In textbooks on algebraic number theory and $p$-adic numbers, I quite often find two different statements and they are all called Hensel's lemma or at least different versions of Hensel's lemma. The statements I have in mind are as follows:
Version 1: Let $f \in \mathbb{Z}_p[X]$ and $a_0 \in \mathbb{Z}_p$. Assume that $$|f(a_0)|_p < |f'(a_0)|_p^2.$$ Then there is a unique $a \in \mathbb{Z}_p$ with $f(a)=0$ and $$|a-a_0|_p \leq \bigg|\frac{f(a_0)}{f'(a_0)}\biggl|_p.$$
Version 2: Let $k$ be the residue field of $\mathbb{Z}_p$ and for $f \in \mathbb{Z}_p[X]$, let $\overline{f}$ be the reduction of $f$ to $k$. Consider a monic $f \in \mathbb{Z}_p[X]$. Assume there are two polynomials $g_0,h_0 \in k[X]$ which are coprime over $k$ and with $\overline{f}=g_0h_0$. Then there are two unique polynomials $g,h \in \mathbb{Z}_p$ with $\overline{g}=g_0$, $\overline{h}=h_0$, $(g,h)=\mathbb{Z}_p[X]$ and $f=gh$ in $\mathbb{Z}_p[X]$.
I am wondering what the logical relation between those two versions is.
Question: What is the exact logical relation between version 1 and version 2? Does one implies the other?
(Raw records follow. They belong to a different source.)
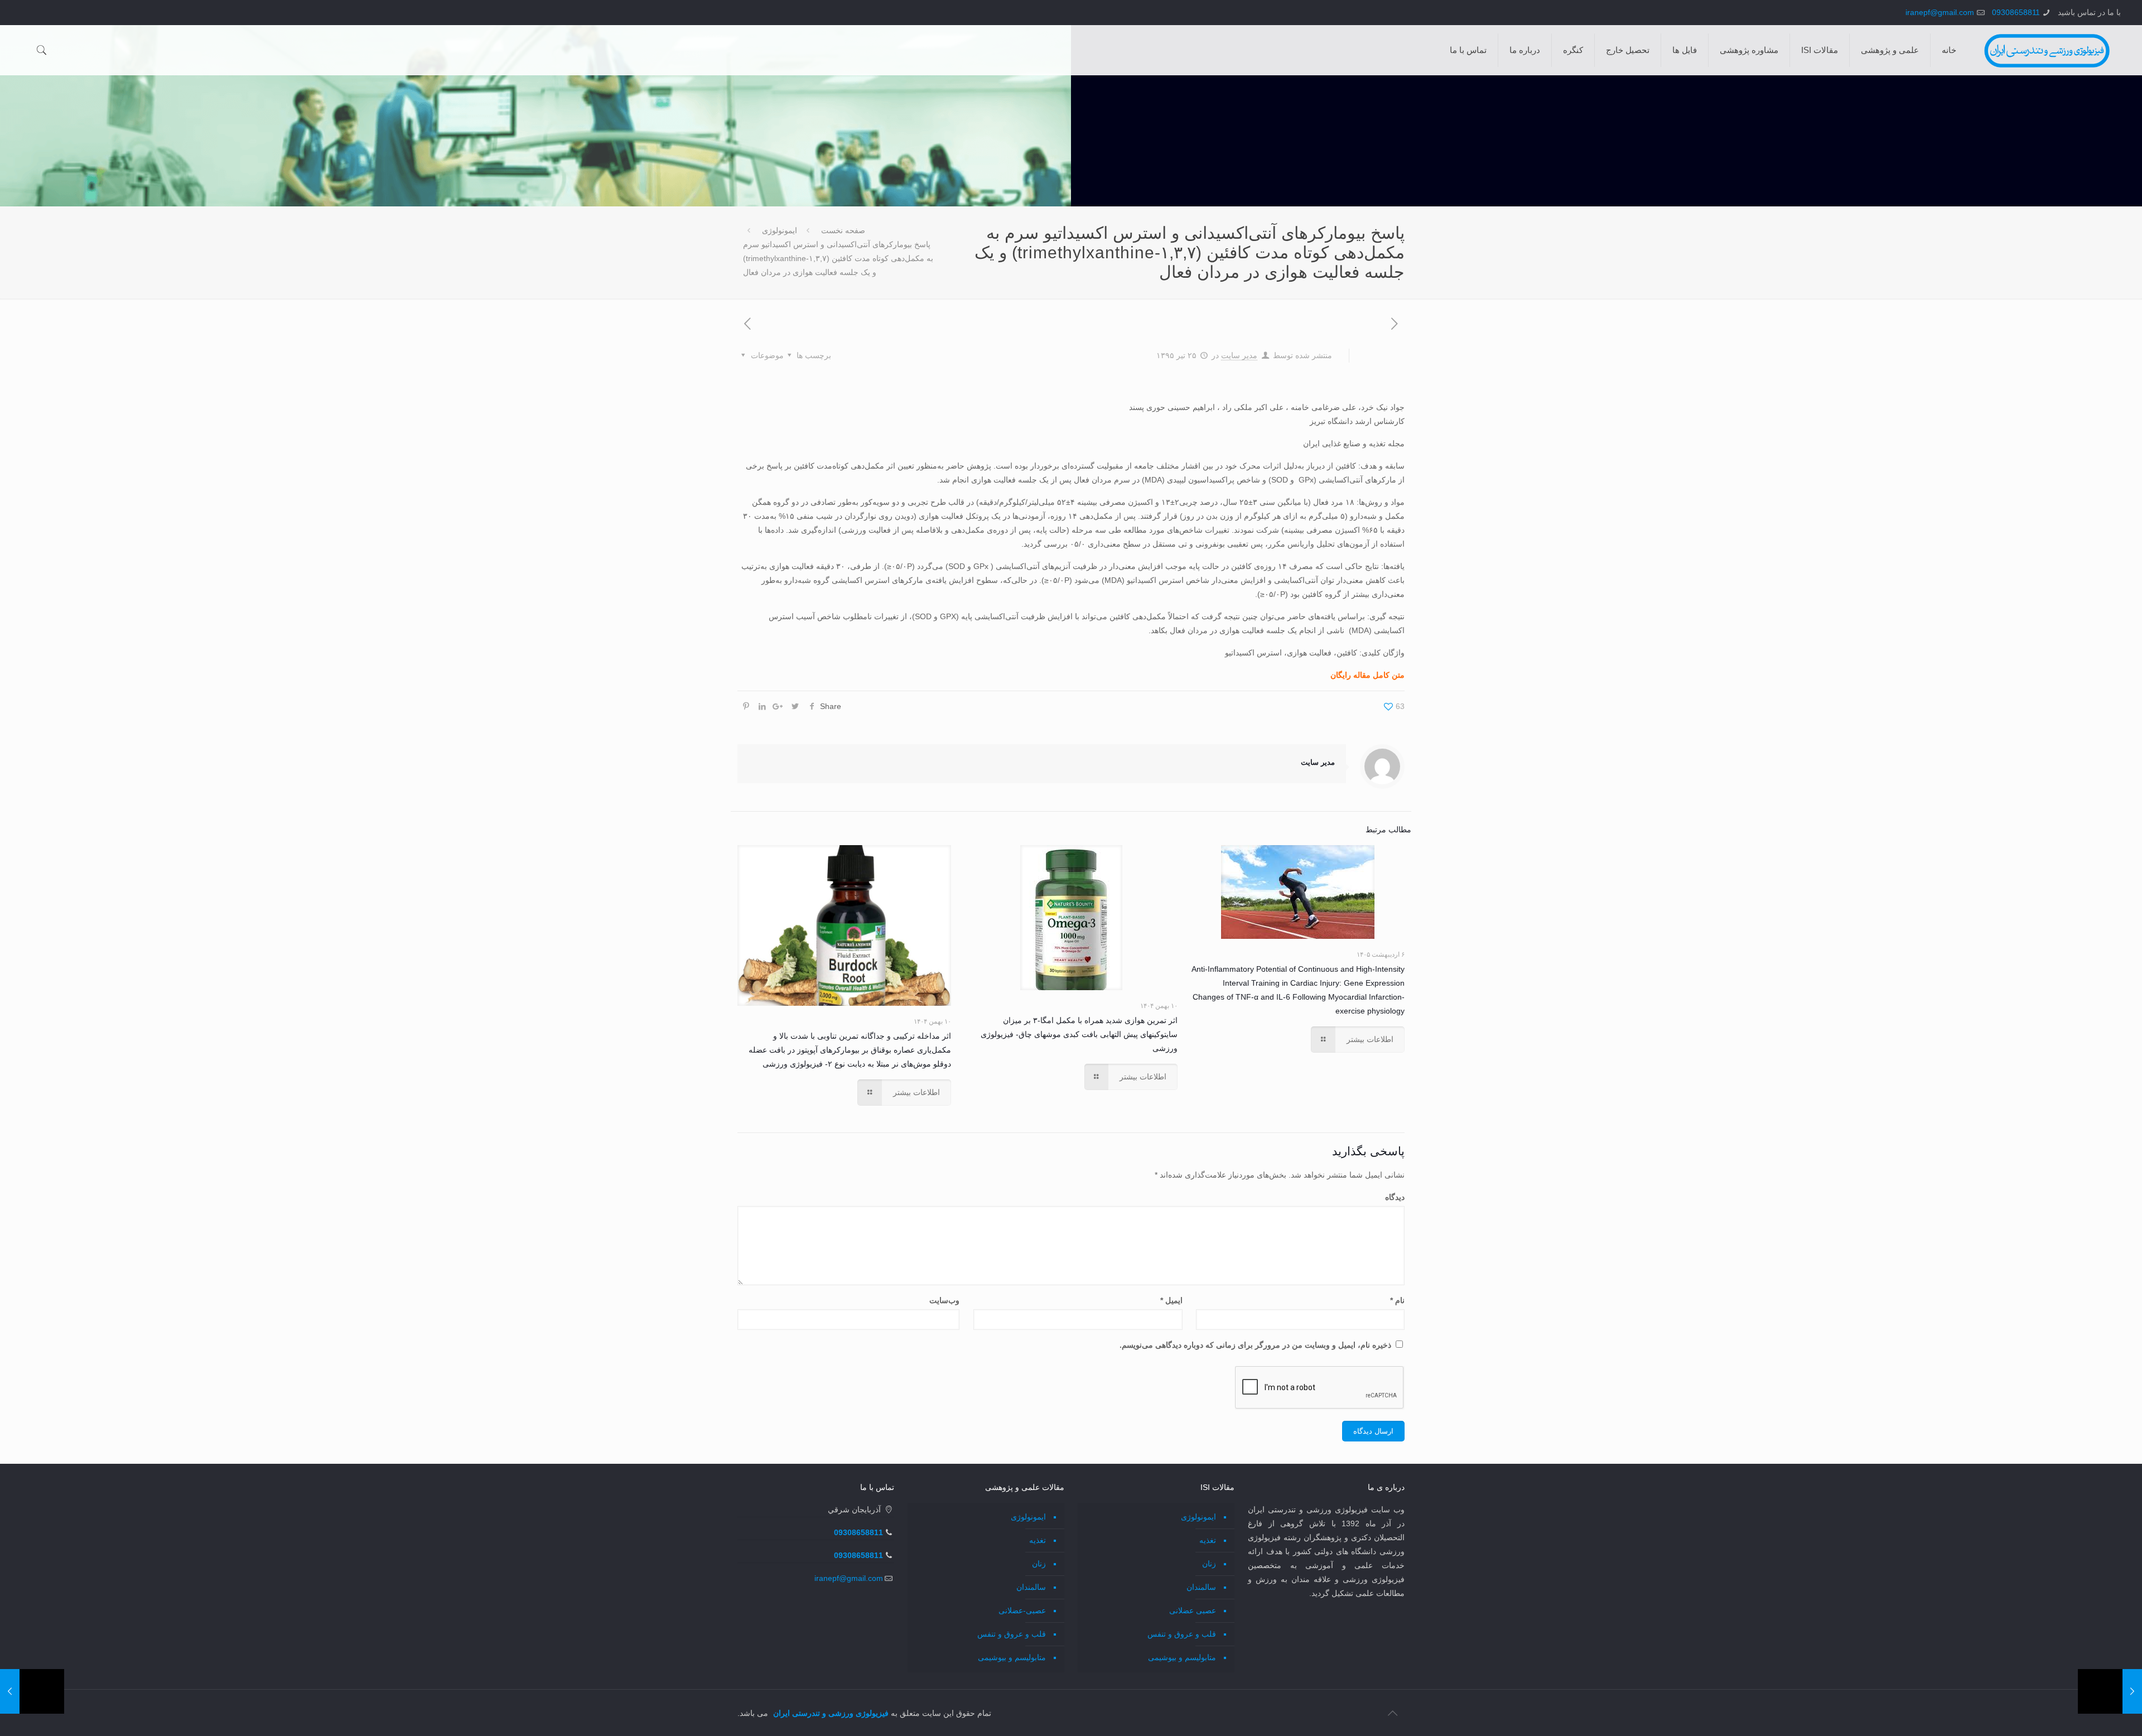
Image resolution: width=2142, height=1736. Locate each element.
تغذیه (1207, 1540)
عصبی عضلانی (1192, 1610)
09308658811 (2016, 12)
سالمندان (1201, 1587)
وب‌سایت (944, 1300)
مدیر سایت (1239, 355)
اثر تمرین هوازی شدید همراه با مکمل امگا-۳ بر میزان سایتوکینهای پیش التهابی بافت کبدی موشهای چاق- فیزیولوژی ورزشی (1079, 1034)
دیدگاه (1395, 1197)
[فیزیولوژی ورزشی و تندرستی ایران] (2047, 50)
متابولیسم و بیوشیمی (1182, 1657)
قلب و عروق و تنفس (1181, 1633)
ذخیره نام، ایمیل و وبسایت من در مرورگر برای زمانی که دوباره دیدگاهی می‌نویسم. (1255, 1344)
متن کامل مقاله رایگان (1367, 675)
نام (1397, 1300)
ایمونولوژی (779, 230)
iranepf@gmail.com (1939, 12)
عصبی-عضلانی (1022, 1610)
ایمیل (1171, 1300)
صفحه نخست (843, 230)
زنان (1209, 1563)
Are they equivalent?
A related question is here: Deducing Hensel's lemma for polynomials. The answer seems to suggest that version 2 might not imply version 1 (although a definite proof is not provided as I understand it).
I found these lecture notes: https://math.mit.edu/classes/18.785/2017fa/LectureNotes9.pdf. On page 7, the author claims that version 2 does imply version 1 but he doesn't give a proof.